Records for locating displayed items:
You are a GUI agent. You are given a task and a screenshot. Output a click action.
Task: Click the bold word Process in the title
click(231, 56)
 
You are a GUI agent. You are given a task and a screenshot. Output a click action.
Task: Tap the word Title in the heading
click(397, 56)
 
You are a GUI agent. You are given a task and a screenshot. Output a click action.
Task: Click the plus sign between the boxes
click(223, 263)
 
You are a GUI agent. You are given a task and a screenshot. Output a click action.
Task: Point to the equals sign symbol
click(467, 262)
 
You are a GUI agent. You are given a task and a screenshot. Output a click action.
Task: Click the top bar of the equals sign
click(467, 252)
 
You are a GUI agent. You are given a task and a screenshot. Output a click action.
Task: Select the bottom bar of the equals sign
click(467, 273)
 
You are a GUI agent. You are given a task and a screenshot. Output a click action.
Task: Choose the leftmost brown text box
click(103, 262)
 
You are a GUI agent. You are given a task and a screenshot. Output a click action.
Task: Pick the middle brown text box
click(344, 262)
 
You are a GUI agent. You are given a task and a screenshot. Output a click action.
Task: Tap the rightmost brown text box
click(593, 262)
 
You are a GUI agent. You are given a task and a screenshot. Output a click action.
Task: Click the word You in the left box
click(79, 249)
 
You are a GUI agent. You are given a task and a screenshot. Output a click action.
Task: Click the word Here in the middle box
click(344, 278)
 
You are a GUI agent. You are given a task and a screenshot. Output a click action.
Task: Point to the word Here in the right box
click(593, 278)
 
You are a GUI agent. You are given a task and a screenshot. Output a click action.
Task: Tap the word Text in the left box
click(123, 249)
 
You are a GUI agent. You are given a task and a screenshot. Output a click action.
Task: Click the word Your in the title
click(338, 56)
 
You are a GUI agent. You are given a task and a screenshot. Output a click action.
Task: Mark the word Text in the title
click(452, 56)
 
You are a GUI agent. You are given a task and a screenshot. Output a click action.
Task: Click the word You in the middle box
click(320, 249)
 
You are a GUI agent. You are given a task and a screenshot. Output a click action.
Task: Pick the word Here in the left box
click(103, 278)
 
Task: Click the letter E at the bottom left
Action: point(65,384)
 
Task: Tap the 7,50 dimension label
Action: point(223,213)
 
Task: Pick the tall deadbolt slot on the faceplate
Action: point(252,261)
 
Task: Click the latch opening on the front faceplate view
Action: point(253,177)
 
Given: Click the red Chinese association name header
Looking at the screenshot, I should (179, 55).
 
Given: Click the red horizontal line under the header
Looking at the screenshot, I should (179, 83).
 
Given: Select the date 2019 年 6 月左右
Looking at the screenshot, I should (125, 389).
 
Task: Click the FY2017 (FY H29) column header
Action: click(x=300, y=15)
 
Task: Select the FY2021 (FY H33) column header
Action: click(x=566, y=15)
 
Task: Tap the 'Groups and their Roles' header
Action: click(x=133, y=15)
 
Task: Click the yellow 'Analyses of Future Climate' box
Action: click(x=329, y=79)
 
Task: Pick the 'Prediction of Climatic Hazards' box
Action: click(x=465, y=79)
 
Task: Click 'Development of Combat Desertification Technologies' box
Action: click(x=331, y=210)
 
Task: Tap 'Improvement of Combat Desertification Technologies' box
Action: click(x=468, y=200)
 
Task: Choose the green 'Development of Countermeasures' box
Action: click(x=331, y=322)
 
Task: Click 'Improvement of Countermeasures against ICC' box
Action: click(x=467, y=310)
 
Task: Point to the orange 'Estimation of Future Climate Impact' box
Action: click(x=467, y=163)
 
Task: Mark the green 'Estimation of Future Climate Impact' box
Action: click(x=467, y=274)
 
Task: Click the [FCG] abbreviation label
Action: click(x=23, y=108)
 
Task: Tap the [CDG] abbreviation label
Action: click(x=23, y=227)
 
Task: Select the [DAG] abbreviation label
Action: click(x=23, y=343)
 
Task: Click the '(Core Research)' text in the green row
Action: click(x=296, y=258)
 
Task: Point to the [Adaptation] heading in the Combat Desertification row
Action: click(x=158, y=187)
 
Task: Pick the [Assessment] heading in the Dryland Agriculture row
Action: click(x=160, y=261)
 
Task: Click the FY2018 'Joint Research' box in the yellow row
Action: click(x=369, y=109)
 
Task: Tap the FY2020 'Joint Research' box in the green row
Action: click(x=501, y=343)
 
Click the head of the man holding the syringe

==

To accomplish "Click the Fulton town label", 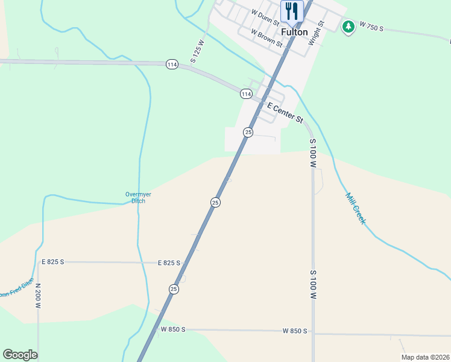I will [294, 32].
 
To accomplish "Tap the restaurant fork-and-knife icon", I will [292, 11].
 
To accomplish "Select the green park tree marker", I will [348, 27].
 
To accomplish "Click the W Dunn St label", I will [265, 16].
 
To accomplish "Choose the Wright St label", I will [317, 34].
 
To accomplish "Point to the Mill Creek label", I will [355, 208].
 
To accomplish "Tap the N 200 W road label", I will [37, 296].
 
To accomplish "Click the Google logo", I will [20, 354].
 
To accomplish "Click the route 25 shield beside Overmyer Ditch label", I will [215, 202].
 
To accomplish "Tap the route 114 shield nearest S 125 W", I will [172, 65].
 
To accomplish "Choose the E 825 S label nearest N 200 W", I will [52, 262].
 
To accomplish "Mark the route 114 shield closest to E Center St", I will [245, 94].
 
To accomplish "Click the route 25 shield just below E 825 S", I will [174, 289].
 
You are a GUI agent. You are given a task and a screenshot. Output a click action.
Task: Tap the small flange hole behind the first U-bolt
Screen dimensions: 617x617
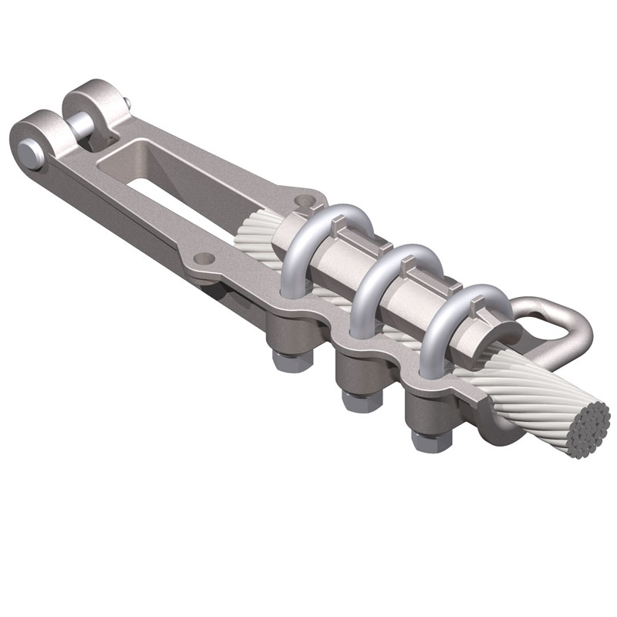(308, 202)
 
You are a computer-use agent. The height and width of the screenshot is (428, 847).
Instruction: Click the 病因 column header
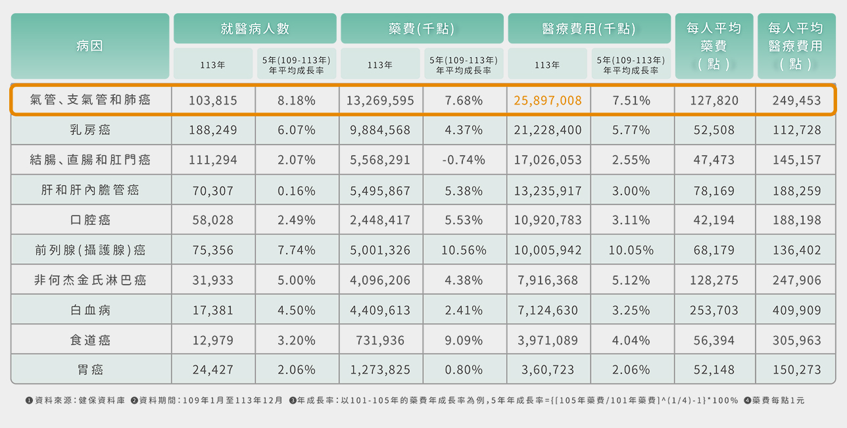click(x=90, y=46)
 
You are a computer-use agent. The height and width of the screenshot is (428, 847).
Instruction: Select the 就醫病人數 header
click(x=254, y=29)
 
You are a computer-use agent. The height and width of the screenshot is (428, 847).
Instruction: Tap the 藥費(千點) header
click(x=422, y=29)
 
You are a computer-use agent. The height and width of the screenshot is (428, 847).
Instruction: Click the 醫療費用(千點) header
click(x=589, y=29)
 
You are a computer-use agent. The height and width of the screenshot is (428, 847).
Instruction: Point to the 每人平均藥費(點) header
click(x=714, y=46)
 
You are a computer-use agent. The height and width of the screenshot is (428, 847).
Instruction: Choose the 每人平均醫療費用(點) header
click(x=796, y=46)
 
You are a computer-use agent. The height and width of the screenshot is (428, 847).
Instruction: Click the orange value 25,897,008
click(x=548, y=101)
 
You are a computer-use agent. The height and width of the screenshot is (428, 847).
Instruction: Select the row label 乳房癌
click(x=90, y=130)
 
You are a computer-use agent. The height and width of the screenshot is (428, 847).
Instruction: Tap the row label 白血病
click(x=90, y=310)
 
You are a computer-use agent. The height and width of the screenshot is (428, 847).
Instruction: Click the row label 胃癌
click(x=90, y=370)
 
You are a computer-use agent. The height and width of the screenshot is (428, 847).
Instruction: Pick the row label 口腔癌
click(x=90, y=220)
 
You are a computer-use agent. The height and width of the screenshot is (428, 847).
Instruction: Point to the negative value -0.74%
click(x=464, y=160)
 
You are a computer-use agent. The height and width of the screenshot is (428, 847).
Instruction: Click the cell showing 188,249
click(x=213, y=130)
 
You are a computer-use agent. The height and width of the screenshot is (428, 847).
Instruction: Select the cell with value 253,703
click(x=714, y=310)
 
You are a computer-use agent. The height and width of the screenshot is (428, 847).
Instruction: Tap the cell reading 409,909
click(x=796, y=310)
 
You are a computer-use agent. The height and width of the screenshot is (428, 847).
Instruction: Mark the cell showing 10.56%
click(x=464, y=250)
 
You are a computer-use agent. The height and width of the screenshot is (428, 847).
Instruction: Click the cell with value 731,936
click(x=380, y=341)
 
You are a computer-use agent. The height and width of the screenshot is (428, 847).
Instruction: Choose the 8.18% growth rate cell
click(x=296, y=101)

--

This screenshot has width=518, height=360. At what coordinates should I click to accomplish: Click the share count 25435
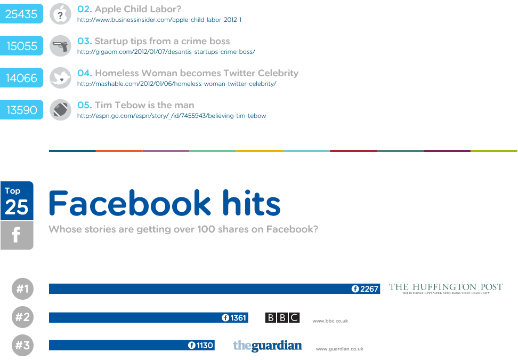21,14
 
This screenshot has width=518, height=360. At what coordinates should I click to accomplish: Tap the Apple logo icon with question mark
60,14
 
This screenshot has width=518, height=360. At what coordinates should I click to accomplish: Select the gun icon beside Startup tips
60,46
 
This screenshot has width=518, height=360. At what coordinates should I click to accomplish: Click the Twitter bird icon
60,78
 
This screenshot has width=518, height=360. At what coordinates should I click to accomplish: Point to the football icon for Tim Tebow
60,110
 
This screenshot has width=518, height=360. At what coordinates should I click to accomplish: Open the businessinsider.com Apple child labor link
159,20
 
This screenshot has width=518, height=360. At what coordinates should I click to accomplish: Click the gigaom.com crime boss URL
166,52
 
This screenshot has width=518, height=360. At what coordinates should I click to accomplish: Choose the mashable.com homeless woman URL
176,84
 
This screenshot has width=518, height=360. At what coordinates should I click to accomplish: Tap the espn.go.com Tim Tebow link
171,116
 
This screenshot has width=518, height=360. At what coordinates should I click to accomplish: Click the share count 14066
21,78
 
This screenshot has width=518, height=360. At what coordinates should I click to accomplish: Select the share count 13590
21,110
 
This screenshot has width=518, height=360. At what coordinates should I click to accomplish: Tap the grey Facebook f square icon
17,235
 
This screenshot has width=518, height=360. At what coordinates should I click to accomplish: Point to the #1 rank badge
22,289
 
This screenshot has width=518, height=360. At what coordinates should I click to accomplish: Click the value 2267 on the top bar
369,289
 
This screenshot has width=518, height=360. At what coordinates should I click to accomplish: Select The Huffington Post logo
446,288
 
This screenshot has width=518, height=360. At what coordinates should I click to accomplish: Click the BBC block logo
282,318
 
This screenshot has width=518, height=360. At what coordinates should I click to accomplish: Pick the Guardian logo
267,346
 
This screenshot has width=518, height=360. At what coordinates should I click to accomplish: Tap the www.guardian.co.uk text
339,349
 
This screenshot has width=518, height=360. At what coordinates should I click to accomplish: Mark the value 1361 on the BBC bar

*Set task:*
Copy the lines of the records from the line with "Task: Tap 'Improvement" up to and including the line with "Action: click(x=331, y=322)".

*Response to this task:*
Task: Tap 'Improvement of Combat Desertification Technologies' box
Action: click(x=468, y=200)
 
Task: Choose the green 'Development of Countermeasures' box
Action: click(x=331, y=322)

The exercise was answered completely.